*Description of the task*
Copy out the lines beginning with the one that contains "You are a GUI" and continuing through the one that contains "click(202, 335)", swapping "Terms of Service" for "Privacy Policy" and leaving everything else unchanged.

*Data rows*
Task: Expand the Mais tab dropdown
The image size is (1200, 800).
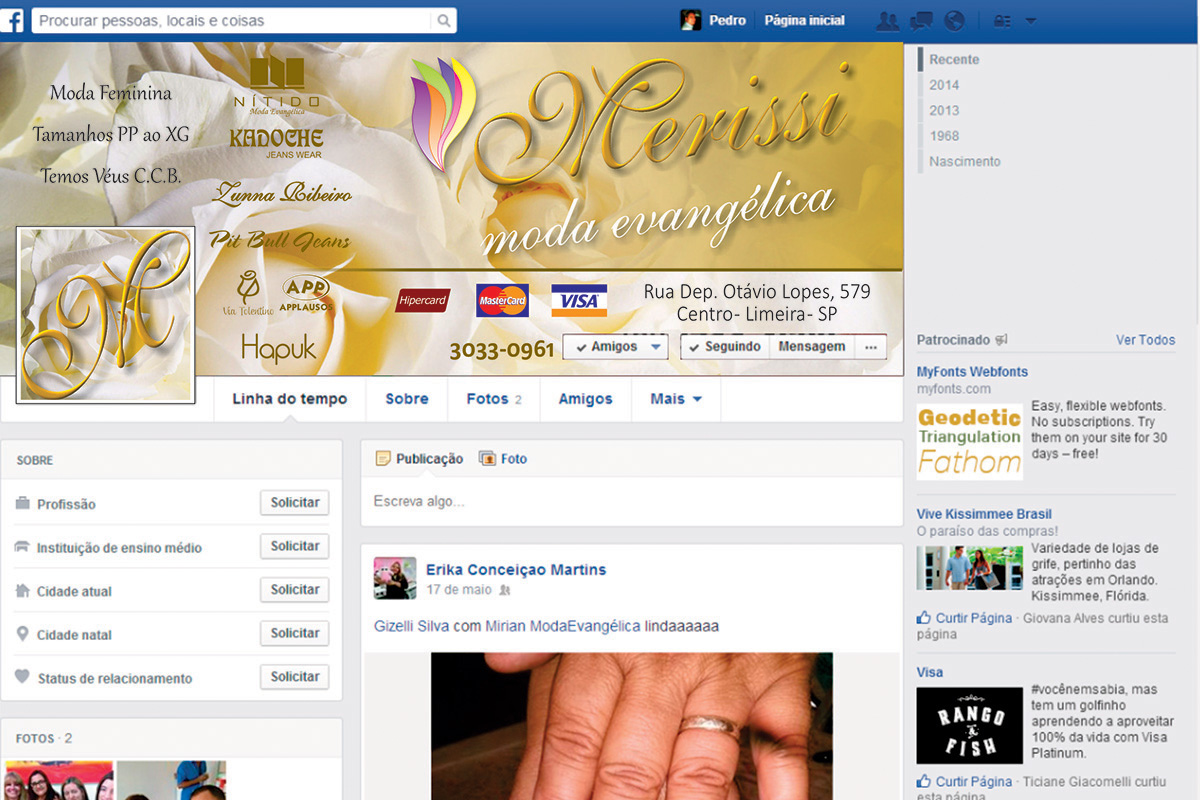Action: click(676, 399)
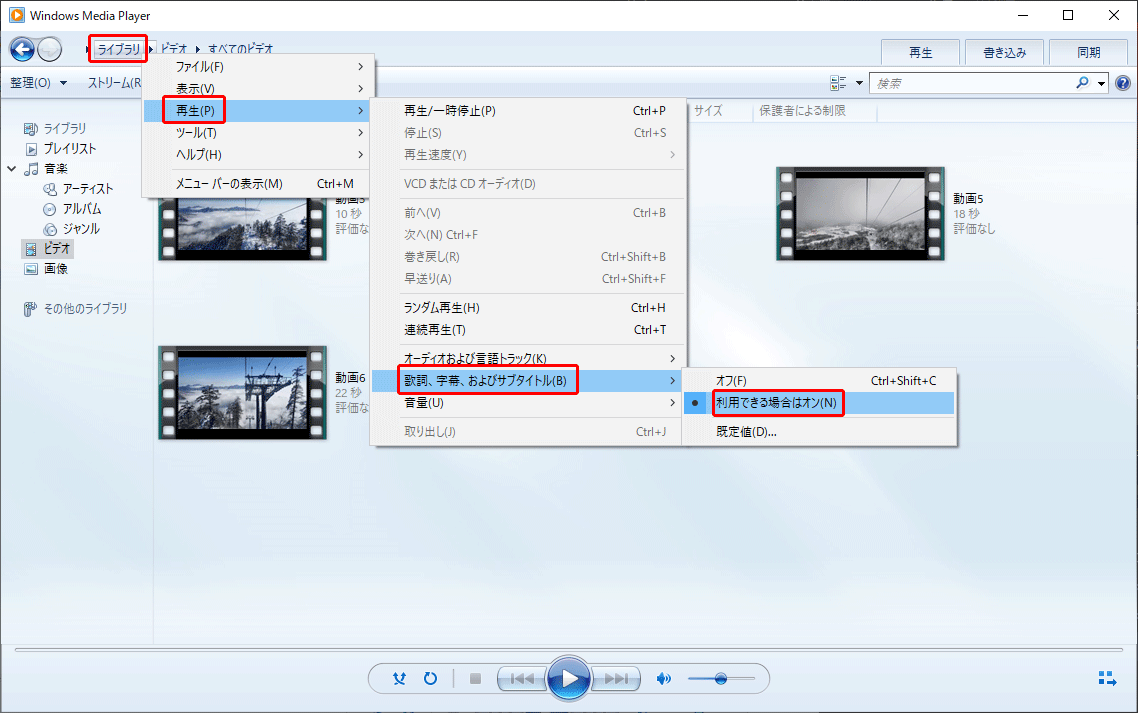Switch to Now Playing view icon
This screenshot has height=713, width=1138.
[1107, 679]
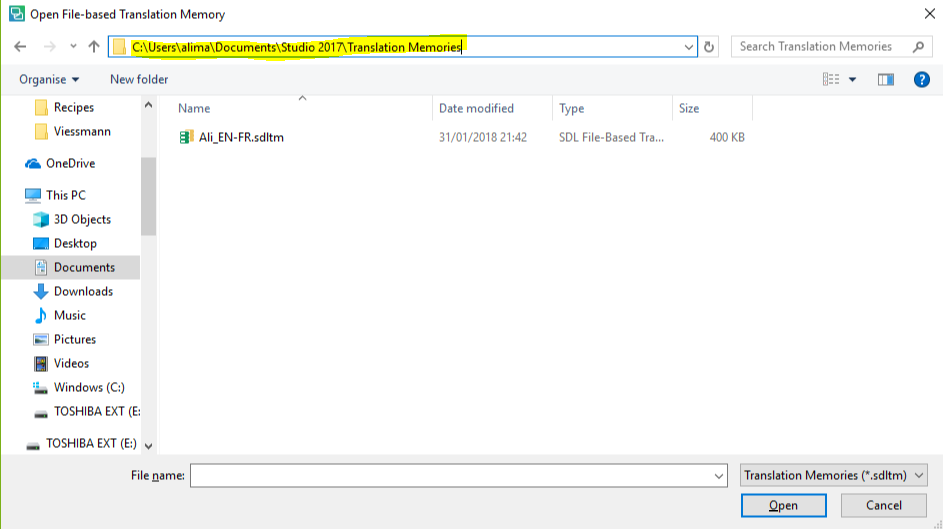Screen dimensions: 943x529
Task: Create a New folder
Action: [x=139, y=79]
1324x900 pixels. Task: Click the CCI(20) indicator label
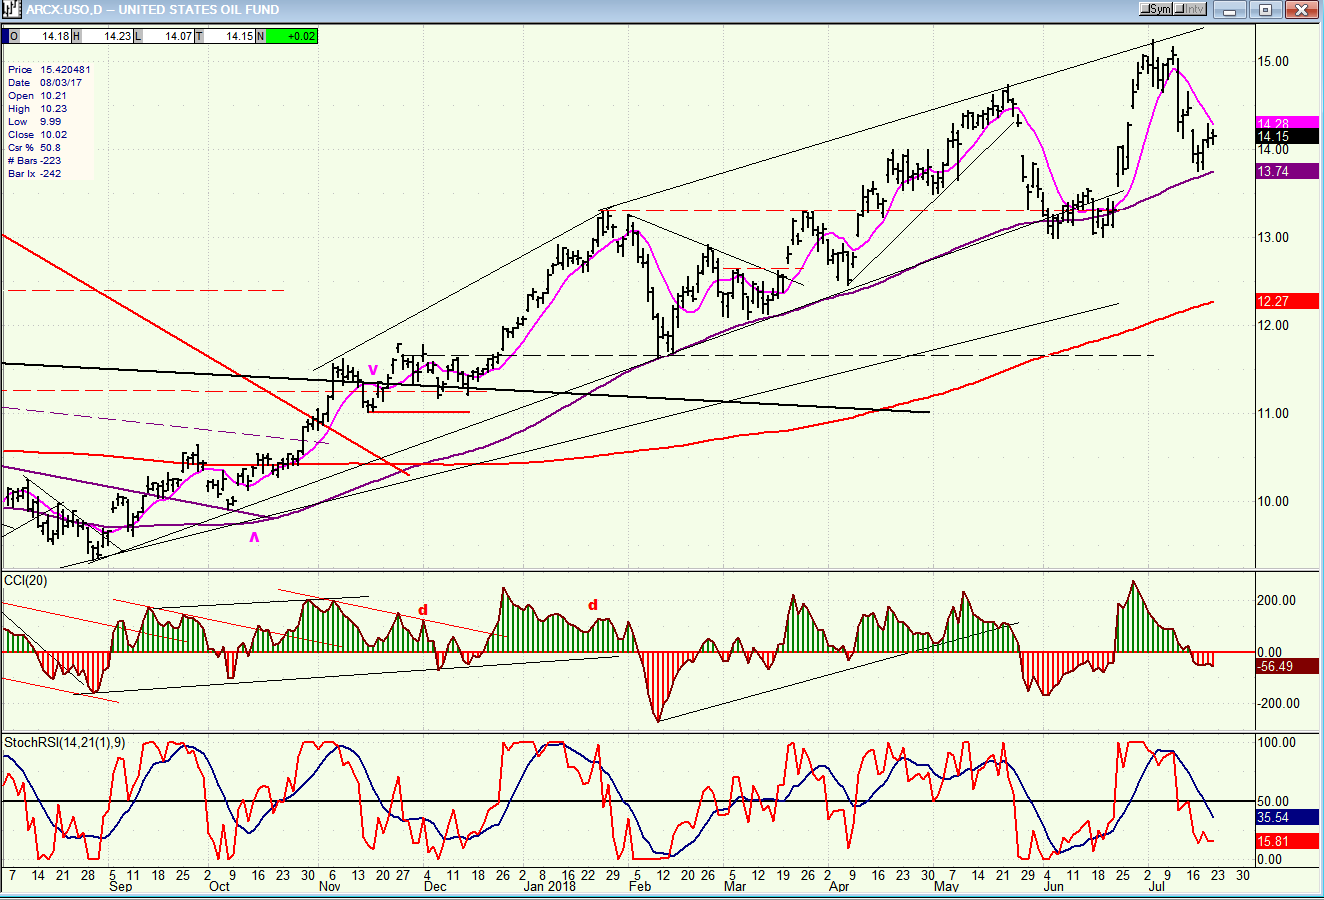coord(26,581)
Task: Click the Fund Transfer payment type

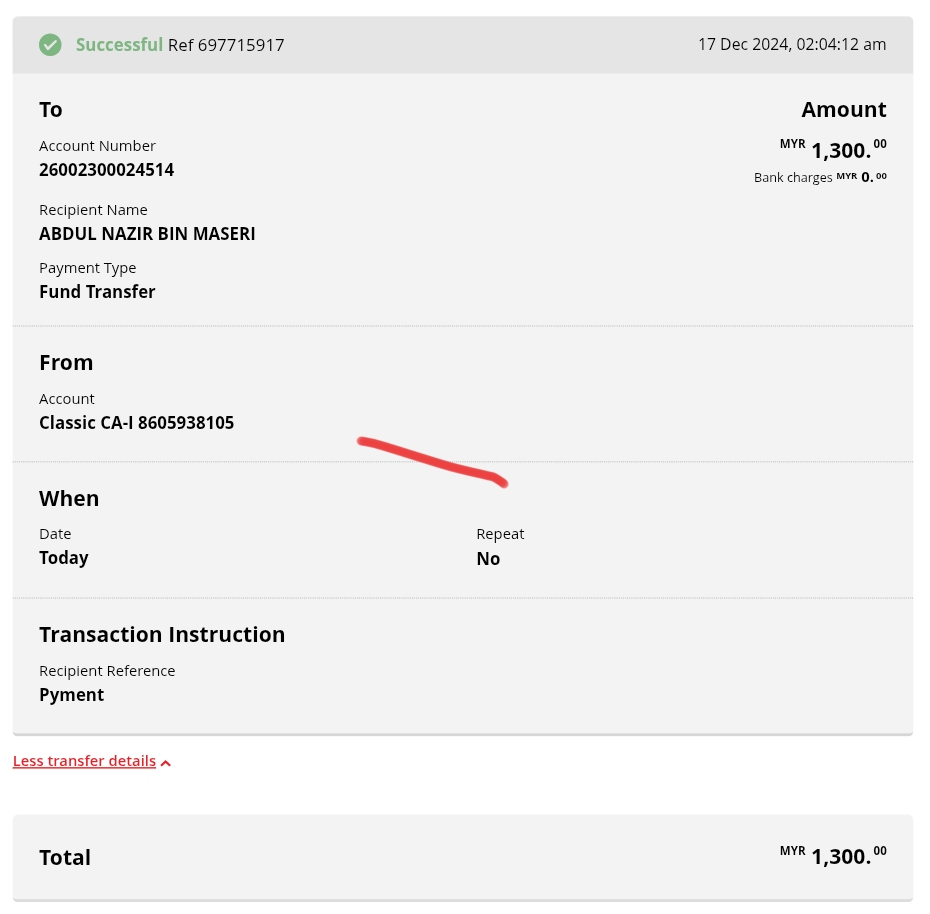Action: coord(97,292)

==

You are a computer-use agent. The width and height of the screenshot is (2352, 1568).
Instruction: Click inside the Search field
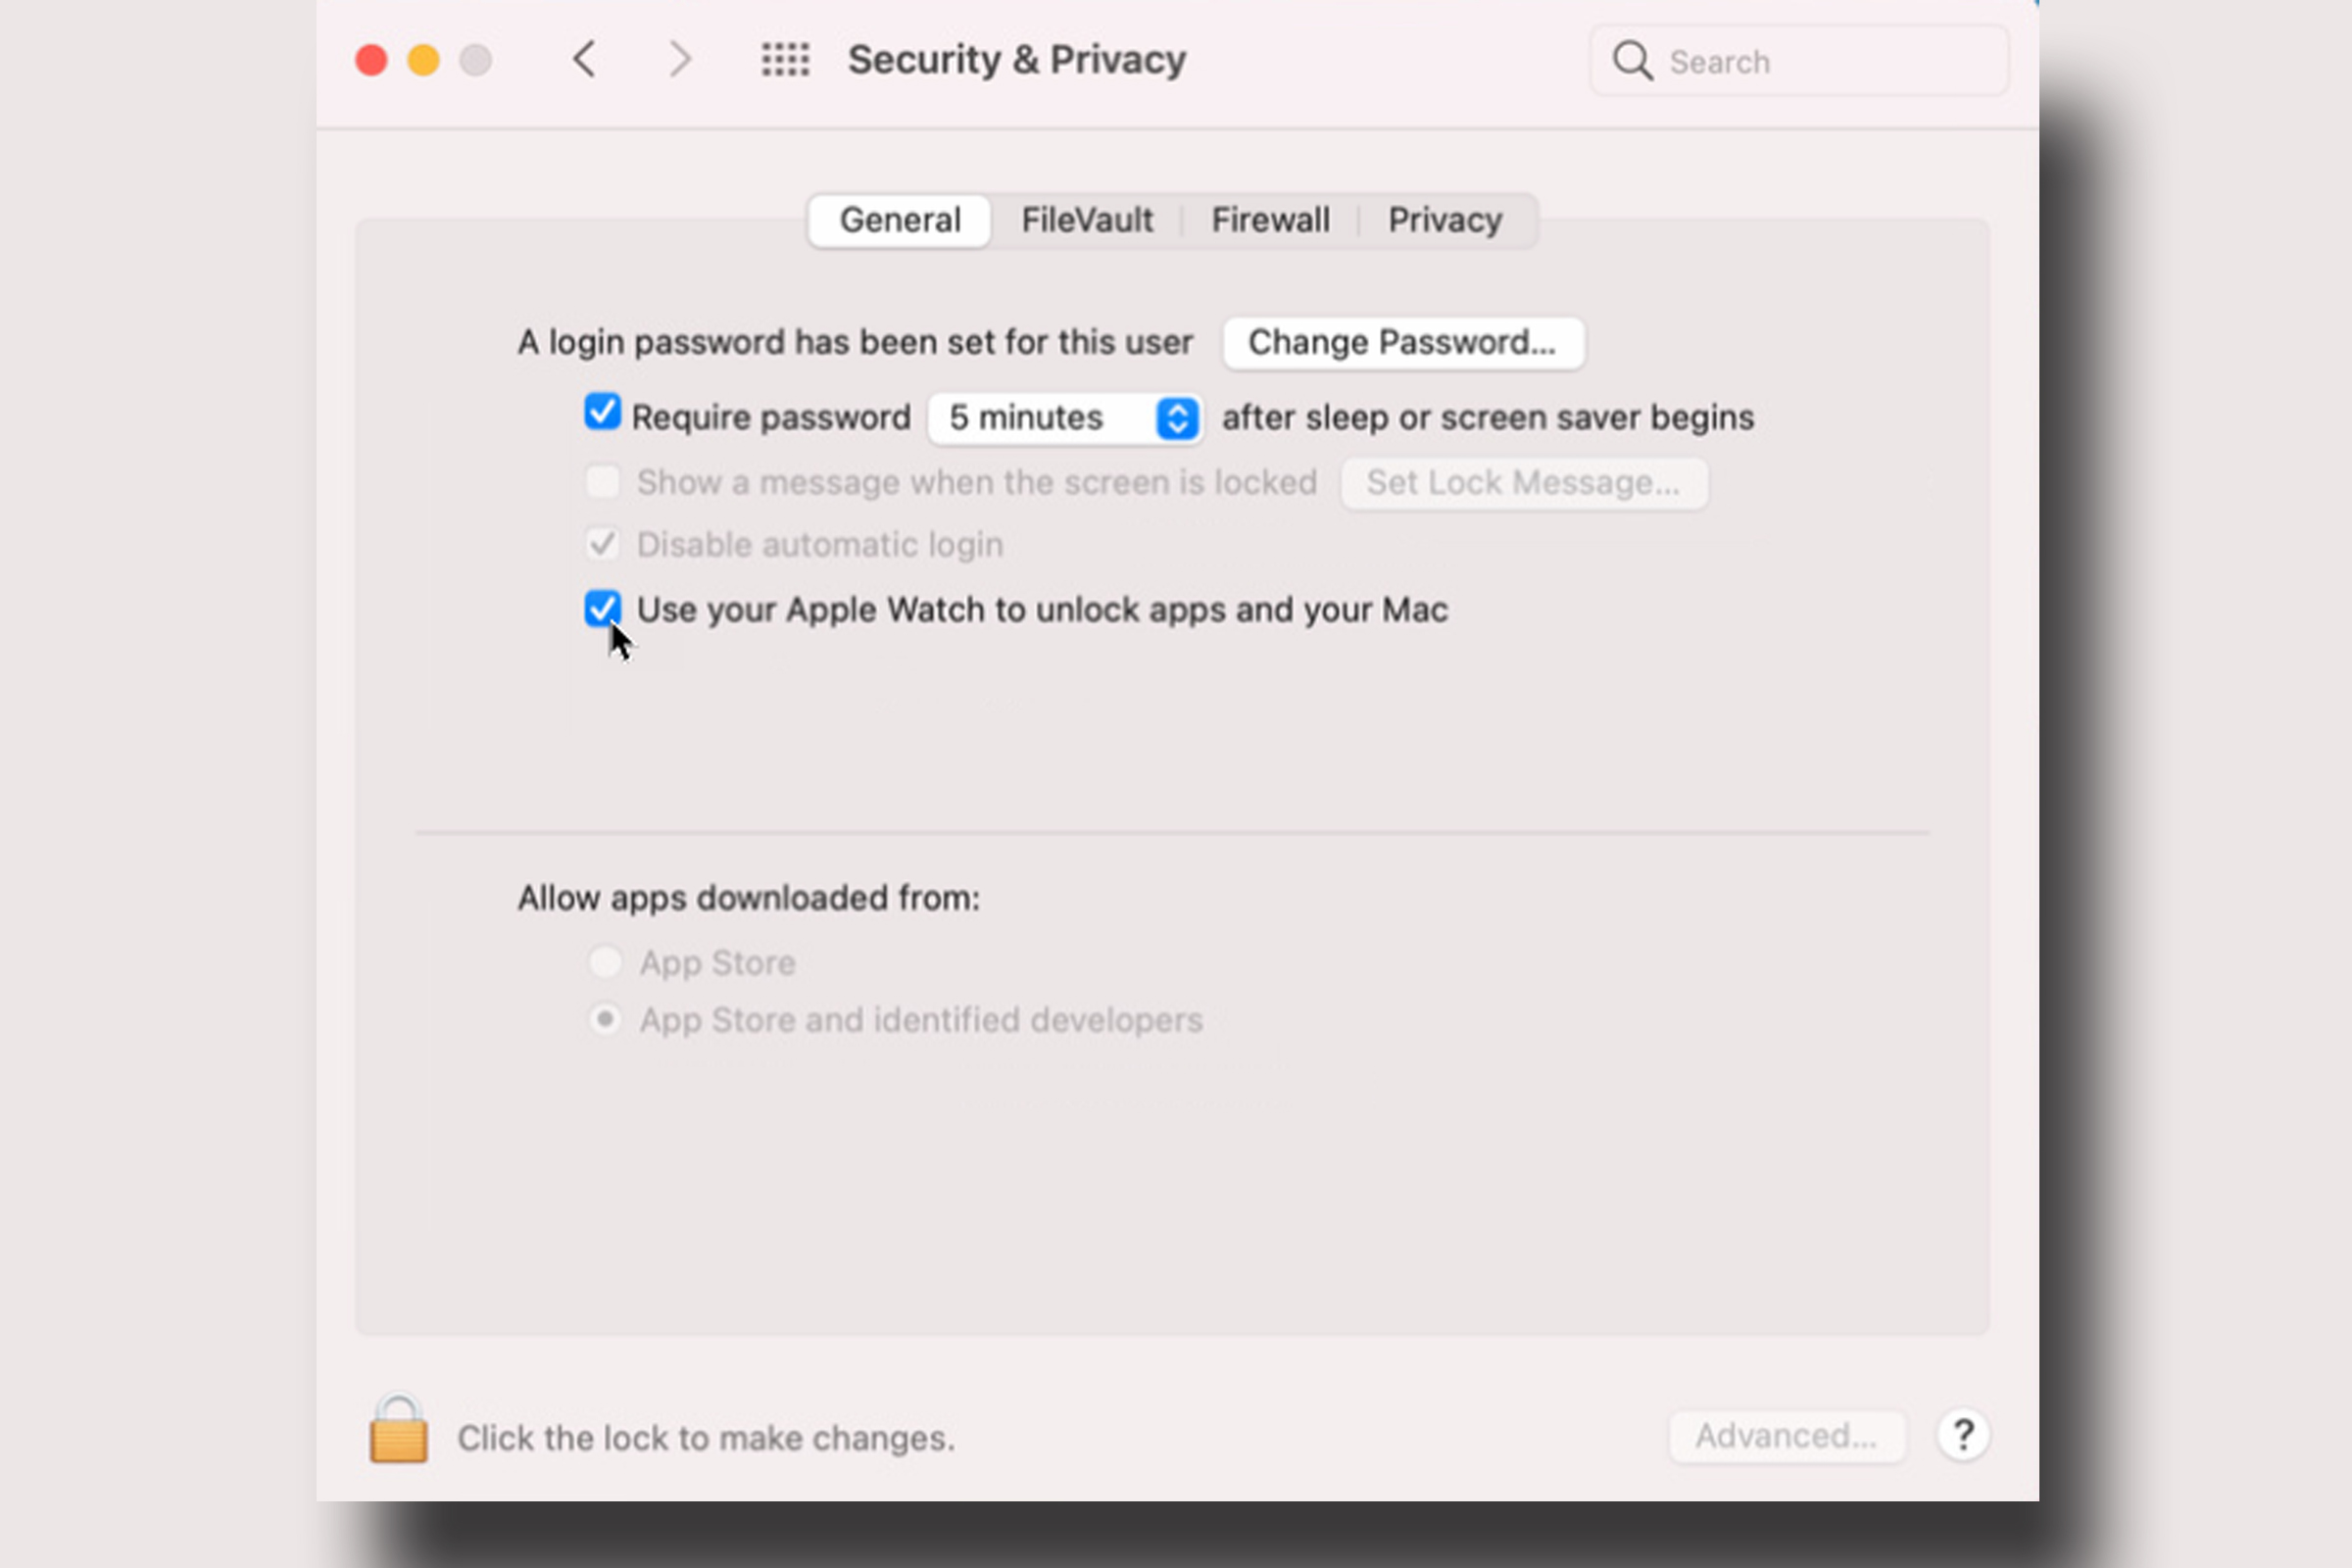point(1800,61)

---

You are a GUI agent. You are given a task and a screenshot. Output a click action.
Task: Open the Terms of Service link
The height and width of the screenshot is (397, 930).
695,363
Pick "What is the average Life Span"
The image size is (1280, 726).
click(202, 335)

*Exercise output*
You are a GUI agent. You are given a task and a screenshot. Output a click action.
Task: Open the Privacy Policy link
The height and width of the screenshot is (397, 930).
695,363
Pick "What is the average Life Span"
The image size is (1280, 726).
click(202, 335)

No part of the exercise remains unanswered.